Complications occur in about 4 out of every 100 of these operations. Depending on the kind of surgery that's performed, possible complications include: partial losses of vision, motor ability, memory or speech. Infection or temporary swelling of the brain may also sometimes happen.

Hemispherectomy -- A lobectomy removes a fairly small area of the brain. However, when a child has Rasmussen’s encephalitis, a rare, progressive disease affecting one whole hemisphere of the brain, a hemispherectomy to remove all or almost all of one side of the brain may be performed. While it seems impossible that someone could function with only half a brain (the other side fills up with fluid), children manage to do so because the half that remains takes over many of the functions of the half that was removed. Weakness on the side opposite the operation will continue, however. Hemisperectomies may also be performed when children are born with conditions that cause excessive damage to one side of the brain, such as bleeding in the brain prior to birth.

Excellent results for this operation, which involve removal of one half or almost one half of the brain, are being reported by the small number of very specialized centers doing these operations. However, there are more risks with hemispherectomies than with other types of epilepsy surgery.

Children who have hemispherectomy operations will continue to have loss of function on the side of the body opposite the side where the brain was removed.

Corpus Callosotomy -- Another kind of surgery for epilepsy is called a corpus callosotomy (split brain surgery).

The corpus callosotomy operation does not take out brain tissue. Instead, it interrupts the spread of seizures by cutting the nerve fibers connecting one side of the brain to the other. This nerve bridge is called the corpus callosum.

The seizures which may respond to this type of surgery include uncontrolled generalized tonic clonic (grand mal) seizures, drop attacks, or massive jerking movements.

These seizures affect both sides of the brain at once and there is usually no one area which can be removed to stop them from happening.

Seizures are usually not stopped entirely by the operation. Some type of seizure activity on one side of the brain or the other is likely to continue, but the effects are generally less severe than the repeated drop attacks or convulsions.

The corpus callosotomy operation is often done in two steps. The first operation partially separates the two halves of the brain but leaves some connections in place.

If the generalized seizures stop, no further surgery is done. If they continue, the doctors may recommend a second step that completes the separation.

Among patients having a corpus callosotomy (split brain operation), risks of major and minor complications after surgery are around 20 per 100 operations. Generalized seizures may stop or happen less often than before the operation. Partial seizures (that is, changes in movement, feeling or emotion without loss of consciousness) will probably continue and may even get worse. Still, the uncontrolled drop attacks and generalized tonic clonic seizures that the operation is designed to treat have risks of their own. Decisions to operate take all these possibilities into account.

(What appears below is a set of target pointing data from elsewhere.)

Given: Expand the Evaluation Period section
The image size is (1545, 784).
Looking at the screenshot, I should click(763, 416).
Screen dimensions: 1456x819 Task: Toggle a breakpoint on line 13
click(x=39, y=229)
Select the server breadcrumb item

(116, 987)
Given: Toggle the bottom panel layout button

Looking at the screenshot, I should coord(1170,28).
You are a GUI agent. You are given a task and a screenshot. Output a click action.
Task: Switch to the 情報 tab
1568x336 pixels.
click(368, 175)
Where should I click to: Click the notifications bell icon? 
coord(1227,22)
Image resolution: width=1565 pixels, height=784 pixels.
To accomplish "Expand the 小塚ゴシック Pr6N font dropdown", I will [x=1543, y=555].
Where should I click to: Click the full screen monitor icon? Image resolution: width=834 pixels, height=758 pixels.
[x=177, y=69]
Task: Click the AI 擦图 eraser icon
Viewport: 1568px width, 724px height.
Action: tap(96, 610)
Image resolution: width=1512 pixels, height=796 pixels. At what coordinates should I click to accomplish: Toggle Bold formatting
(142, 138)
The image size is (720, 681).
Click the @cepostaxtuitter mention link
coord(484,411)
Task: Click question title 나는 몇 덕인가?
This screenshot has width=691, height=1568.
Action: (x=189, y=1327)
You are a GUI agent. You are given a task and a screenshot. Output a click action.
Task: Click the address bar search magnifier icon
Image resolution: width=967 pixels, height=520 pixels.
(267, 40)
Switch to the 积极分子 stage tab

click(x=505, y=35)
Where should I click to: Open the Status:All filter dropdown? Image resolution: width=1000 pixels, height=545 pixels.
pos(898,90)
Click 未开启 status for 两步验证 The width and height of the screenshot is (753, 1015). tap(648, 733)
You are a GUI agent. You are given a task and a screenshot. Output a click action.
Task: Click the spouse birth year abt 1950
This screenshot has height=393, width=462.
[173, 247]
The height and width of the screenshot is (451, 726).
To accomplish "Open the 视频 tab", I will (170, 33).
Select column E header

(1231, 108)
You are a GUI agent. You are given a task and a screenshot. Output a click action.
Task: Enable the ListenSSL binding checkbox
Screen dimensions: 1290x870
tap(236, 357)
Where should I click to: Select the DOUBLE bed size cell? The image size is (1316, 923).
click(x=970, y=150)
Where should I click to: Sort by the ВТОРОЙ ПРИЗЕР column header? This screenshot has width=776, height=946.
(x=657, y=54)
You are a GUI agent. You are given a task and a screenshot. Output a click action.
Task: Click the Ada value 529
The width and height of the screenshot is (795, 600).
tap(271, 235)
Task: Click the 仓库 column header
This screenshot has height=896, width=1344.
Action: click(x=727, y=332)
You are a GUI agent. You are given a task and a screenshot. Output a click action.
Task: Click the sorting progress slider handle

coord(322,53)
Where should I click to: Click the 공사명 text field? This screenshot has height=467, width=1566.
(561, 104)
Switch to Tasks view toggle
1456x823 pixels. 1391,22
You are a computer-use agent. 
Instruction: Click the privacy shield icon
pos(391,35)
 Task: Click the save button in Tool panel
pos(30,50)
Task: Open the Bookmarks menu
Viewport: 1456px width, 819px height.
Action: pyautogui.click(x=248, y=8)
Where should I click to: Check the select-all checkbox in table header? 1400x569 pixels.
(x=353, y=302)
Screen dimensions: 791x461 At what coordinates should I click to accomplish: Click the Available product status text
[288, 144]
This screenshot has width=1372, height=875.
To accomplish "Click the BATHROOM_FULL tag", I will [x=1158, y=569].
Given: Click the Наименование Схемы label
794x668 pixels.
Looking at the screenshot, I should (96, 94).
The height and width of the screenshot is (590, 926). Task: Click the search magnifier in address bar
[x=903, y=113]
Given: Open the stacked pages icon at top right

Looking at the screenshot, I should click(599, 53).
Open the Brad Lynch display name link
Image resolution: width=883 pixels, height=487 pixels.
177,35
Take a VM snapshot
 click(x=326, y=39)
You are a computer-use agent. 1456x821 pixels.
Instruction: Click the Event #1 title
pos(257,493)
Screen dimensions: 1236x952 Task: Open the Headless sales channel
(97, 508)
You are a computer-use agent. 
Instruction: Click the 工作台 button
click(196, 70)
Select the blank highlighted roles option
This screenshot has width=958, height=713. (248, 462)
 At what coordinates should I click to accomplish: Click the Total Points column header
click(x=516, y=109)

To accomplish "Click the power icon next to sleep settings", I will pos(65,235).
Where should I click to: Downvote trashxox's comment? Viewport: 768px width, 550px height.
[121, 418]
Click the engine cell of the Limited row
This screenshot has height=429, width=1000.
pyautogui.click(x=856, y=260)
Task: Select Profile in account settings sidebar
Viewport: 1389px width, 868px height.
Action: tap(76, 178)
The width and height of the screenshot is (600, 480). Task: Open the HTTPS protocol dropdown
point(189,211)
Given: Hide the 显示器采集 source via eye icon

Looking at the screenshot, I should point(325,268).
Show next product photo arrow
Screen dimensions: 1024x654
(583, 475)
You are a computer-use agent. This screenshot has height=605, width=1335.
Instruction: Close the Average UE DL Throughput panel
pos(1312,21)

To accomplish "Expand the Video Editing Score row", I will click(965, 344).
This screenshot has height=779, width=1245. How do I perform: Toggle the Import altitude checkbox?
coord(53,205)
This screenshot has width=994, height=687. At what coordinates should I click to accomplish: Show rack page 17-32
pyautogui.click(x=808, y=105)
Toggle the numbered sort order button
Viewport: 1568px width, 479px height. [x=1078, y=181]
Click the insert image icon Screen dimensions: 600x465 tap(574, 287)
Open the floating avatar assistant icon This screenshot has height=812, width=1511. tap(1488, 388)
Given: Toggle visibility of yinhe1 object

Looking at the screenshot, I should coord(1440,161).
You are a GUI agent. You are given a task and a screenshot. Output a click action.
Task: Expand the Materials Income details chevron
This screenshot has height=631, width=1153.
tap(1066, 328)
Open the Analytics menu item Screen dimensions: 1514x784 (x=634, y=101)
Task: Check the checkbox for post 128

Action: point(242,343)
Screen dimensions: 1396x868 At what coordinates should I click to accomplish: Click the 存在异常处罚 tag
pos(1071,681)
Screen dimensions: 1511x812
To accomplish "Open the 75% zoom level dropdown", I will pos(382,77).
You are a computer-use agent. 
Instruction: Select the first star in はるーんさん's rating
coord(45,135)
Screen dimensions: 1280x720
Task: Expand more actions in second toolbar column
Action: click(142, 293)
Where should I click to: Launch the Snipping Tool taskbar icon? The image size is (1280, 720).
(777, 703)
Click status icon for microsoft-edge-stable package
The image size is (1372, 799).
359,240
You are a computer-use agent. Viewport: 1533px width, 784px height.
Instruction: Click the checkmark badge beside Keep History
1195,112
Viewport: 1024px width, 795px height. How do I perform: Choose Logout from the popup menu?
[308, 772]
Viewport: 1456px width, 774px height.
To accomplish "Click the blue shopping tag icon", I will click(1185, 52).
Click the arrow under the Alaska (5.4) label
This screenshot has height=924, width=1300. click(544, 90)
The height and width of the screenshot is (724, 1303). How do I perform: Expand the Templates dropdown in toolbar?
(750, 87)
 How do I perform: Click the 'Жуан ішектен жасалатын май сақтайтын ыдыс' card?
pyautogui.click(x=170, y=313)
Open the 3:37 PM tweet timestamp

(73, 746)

Multiple Subpial Transection -- Some seizures originate in or spread to parts of the brain that are responsible for functions such as movement or language. Removing these areas would lead to paralysis or loss of language function.

A surgical technique called multiple subpial transection (MST) may be performed in these situations. It involves making small incisions in the brain which interfere with the spread of seizure impulses.

This technique may be used alone or in addition to a lobectomy.

Vagus nerve stimulation (VNS) -- is a type of treatment in which short bursts of electrical energy are directed into the brain via the vagus nerve, a large nerve in the neck. The energy comes from a battery, about the size of a silver dollar, which is surgically implanted under the skin, usually on the chest. Leads are threaded under the skin and attached to the vagus nerve in the same procedure. The physician programs the device to deliver small electrical stimulation bursts every few minutes. This is a relatively new type of treatment. It may be tried when other treatment is not effective. Just how it works to prevent seizures is being studied.